## [What you will do]
#1 Answer these about the bar soap thread:
(a) What did buckrun's daughter eventually say about keeping a bar sanitary?
(b) What does supermom's 15-year-old son use to avoid touching a bar the other kids have touched?
(c) According to Kalne, why don't bacteria or germs survive long on bar soap?
#2 Resume the bar soap thread, continuing from its last line.
-- Reading passage follows --
# How to Answer?



## buckrun (Mar 7, 2008)

Since many of you sell soap regularly I am sure you have come up against lots of funny comments.
My daughter was showing her yoga buddies our soap dish and one of the molded soaps made by Jennifer of NightSkyFarm. The reaction was....it is pretty but-how can you use that-_bar soap is filthy_. My daughter who is normally quick was astounded into silence. 
What would be a good informative answer for someone with this prejudice?
She eventually mustered an answer about keeping the bar dry to keep it sanitary.
Any other ideas?

Thanks!
Lee


----------



## Caprine Beings (Sep 19, 2008)

Bar soaps are personal 
I have many customers that use their soap, allow it to dry and then put it up...its theirs. It one piece of "personal" someone can lavish only themselves. They don't have to share. 
In our house we don't care, we live together breathing all over each other, whats different soap bars going to matter? But to others its their own slice of heaven dance:


----------



## supermom (Feb 24, 2009)

We are dealing with this issue with our own children....who are not grown yet. I just found out my 15 year old son goes to the kitchen and uses the palmolive dish soap to avoid touching a bar which the other kids have touched. I do think a bar which is covered with dirt would be gross and I don't like a bar pooled in water, but as long as they are dry and look clean....I am fine with it. I am also having trouble getting parents to use the soap. They think homemade soap couldn't get you as clean as the antibacterial soap bought at Walmart. My mom was proud and said they used my soap on their faces. I asked about the rest of the body, and she replied, "Well...we want to be sure to be really clean under our arms and other places." I am not giving them more soap unless they ask for it because I imagine it will get put under the cabinet and forgotten.


----------



## Kalne (Oct 25, 2007)

We all share the same soaps here at the sink and in the shower with no problems. I honestly never think of them as dirty. When I wash with bar soap I always let the water run over the bar when I am done. That's enough for me to feel it's clean and ready for the next person. Dirt is attracted to the wet soap so the water should easily wash it away.....that's how it's supposed to work. Also, the ph of bar soap is high enough that bacteria or germs don't survive long.

For those who just can't get past it then yes, suggest they keep their own personal bars and extol the benefits for your skin of bar soap over liquid or handmade vs. commercially made.


----------



## buckrun (Mar 7, 2008)

Yes that is how I use a bar soap as well Kathy. Just rinse and shake and place on the dish.
Thanks for the ph tip and the personal bar idea.
I have read several very negative articles about the liquid antibacterials but how to convince people that it is natural and healthy to have our native bacteria on our skin and in fact necessary! The products are so heavily touted they have become hard wired programming. 
I read a very interesting write up saying that we are wasting huge amounts of energy to heat water to extra hot when it is no where near hot enough (if you can touch it bare handed) to kill more bacteria than luke warm- say body temp- or comfort temp. The research they quoted found that it was just as hygienic to use cool water and far cheaper if you consider how long you have to run the water down the drain to no use until the hot water arrives and then the tank reheats for just that little bit you used to wash your hands. 
It might be good to be armed with some of that info that is negative about the antibacterials. But who believes it if it is not on the TV? :/
Thanks.
-- Reading passage concluded --
-- Given information follows --
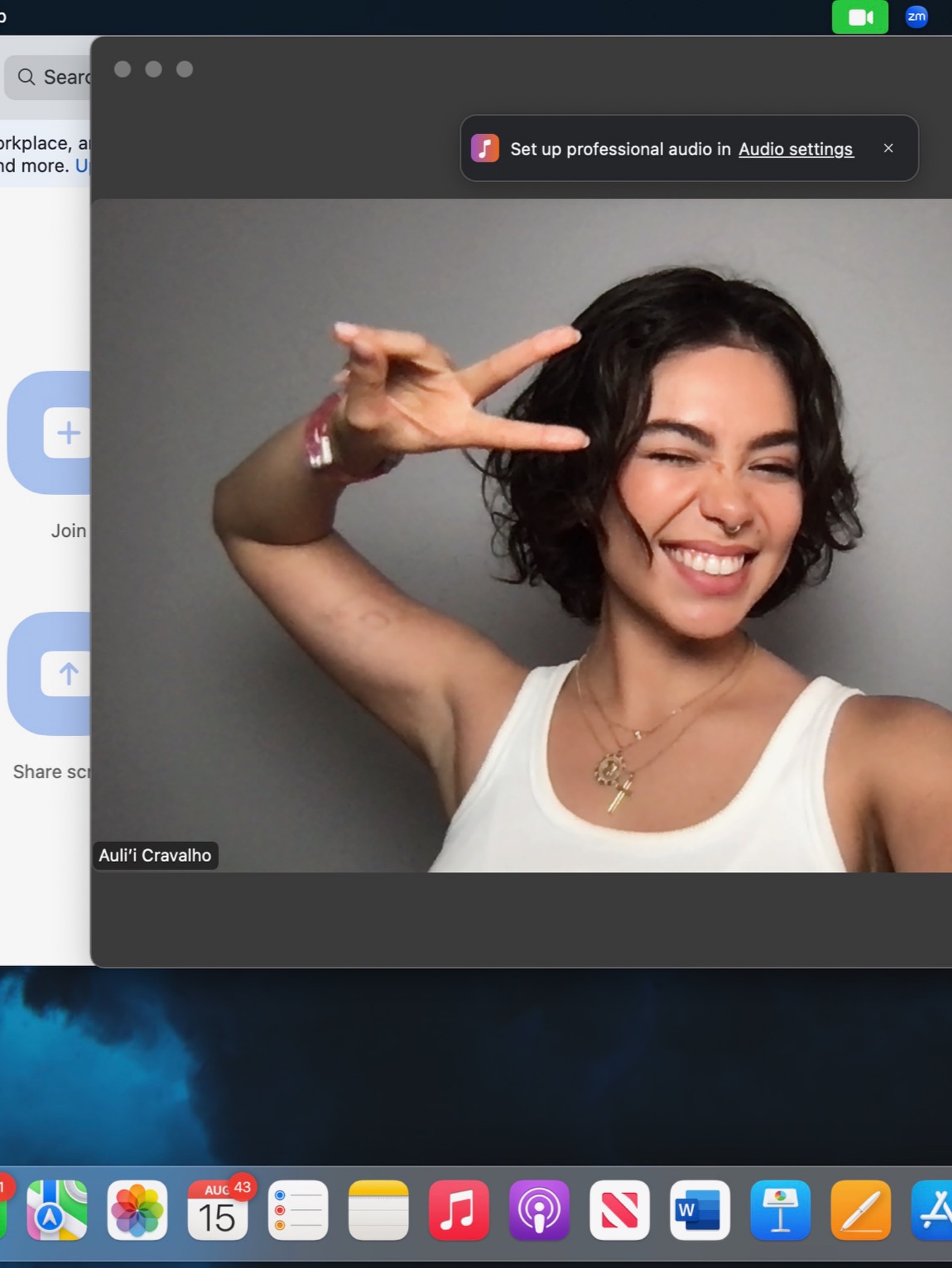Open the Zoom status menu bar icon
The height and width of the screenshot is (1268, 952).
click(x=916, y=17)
-- Given information concluded --
-- Given information follows --
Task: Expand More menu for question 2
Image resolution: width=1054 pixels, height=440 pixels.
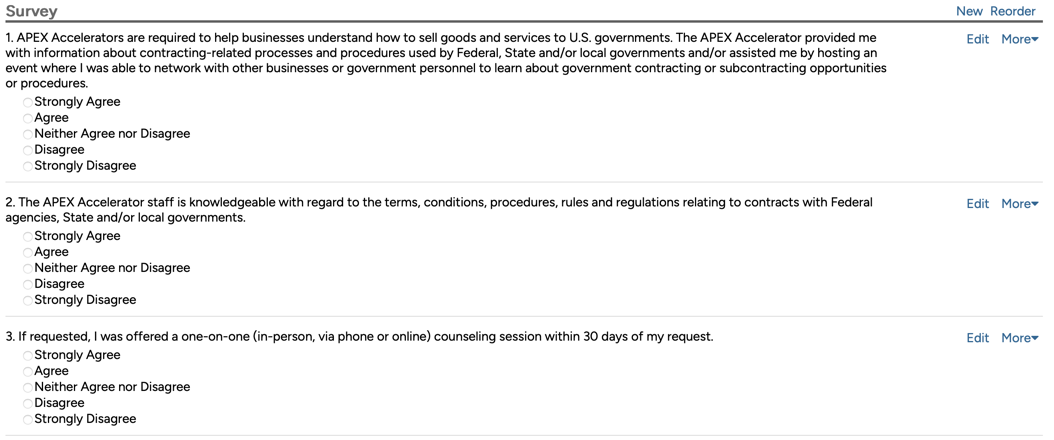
-- Given information concluded --
-- Given information follows --
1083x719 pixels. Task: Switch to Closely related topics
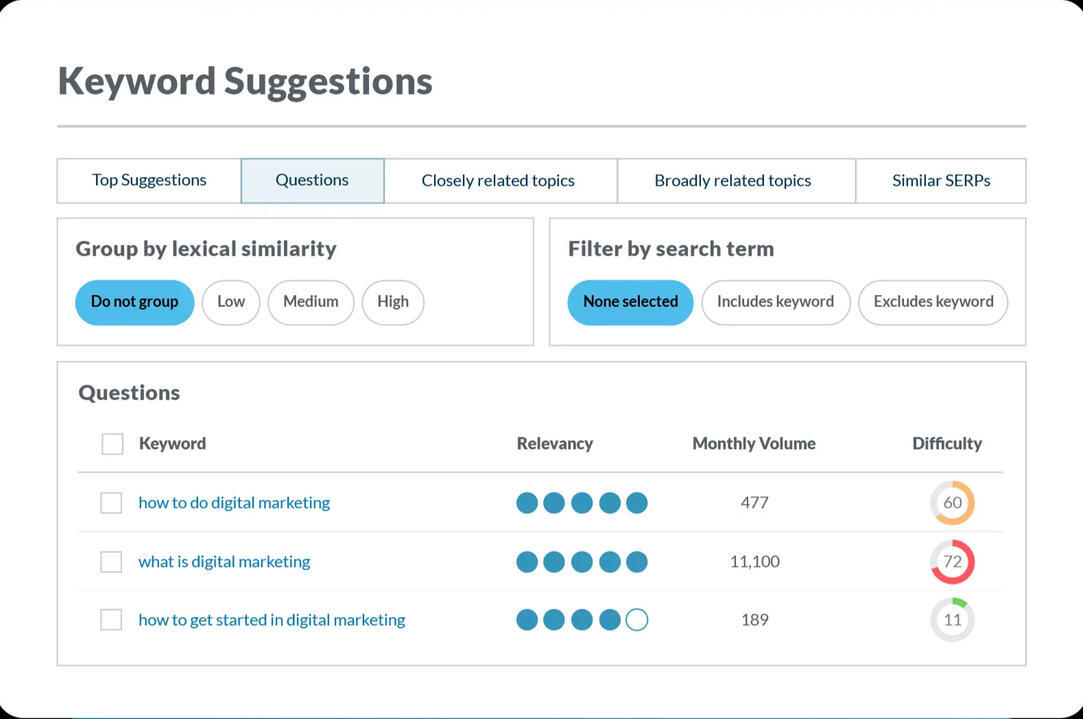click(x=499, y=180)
-- Given information concluded --
## [Task-by-task answers]
#1
(a) She said to keep the bar dry.
(b) He goes to the kitchen and uses the Palmolive dish soap.
(c) The pH of bar soap is high enough.

#2
----------



## Guest (Oct 26, 2010)

All of the above... hubby and I share in my house, but its just us two.. if someone should stay the night.. I have cheap plastic soap travel dishes and allow them to take their soap home with them.. they start with a bar of their choice of course.. 
Tell them the wonderful properties of handmade soap, and what they are putting on their skin with commerical soaps, compared to what they think is dirty.. LOL
Barb


----------



## linbee (Jul 7, 2010)

Ditto the last 3 posts. I have never given it a thought till now. I agree with Lee, these liquid antibacterial soaps are not all they are advertised to be - perhaps doing more harm to us than good. Like Barbara, there is only myself and husband and we use the same soap. If we have guests, they use the same soap. I never thought about it, but maybe our guests are secretly grossed out at our soaps. But since I never thought about it before, I'm not going to start now.


----------



## MF-Alpines (Mar 29, 2010)

linbee said:


> Ditto the last 3 posts. I have never given it a thought till now. I agree with Lee, these liquid antibacterial soaps are not all they are advertised to be - perhaps doing more harm to us than good. Like Barbara, there is only myself and husband and we use the same soap. If we have guests, they use the same soap. I never thought about it, but maybe our guests are secretly grossed out at our soaps. But since I never thought about it before, I'm not going to start now.


 :yeahthat


----------



## a4patch (Oct 7, 2009)

Ani-bacterial soap will dry your skin. It will dry it out to the point of cracking the skin around my fingernails. Dry, cracked skin is not healthy and does not provide a sufficient barrier against germs, fungus and yeast. Skin that is healthy provides a healthy and sealing barrier against all the yucks. I would rather have clean healthy skin than dry cracked sanitized skin for these reasons.


----------



## Lynn_Theesfeld (Feb 21, 2010)

Sorry to hijack but does anyone have any links to why liquid soaps are bad for you? I am trying to convert my MIL and need it in print  or I am going to have to make her liquid hand soap :\ 

Lynn


----------



## Huminbird (Jul 22, 2008)

Everyone in my family loves my soap (except strange sister-in-law) and when I go to their house I bring a big new bar of soap. Sometimes, if there is more than one sibling over for the weekend they will fight over who gets to keep the bar...that everyone (up to 6 different people) has used over the weekend.

If individual kids are squeamish or if my son ever went through that phase I think I would give him soap in a soap sack so he could have his very own, maybe stitch his name in it. That way it would be all his and obvious as well.


----------



## Anita Martin (Dec 26, 2007)

I've always thought that soap was pretty sanitary in itself...after all, it's SOAP! We clean with it, so how could it be dirty? That said, I agree about it being personal. I like using my own bar of soap. I certainly don't mind if someone else uses it, but my partner and I have separate ends of the shower area we call our own, and we each have our own soaps...several of them! 

People are so germ-phobic these days that it's hilarious. They smoke and drink and do drugs and stuff themselves with garbage but are afraid to touch doorknobs, money, and each other. I think it's a sign of insanity!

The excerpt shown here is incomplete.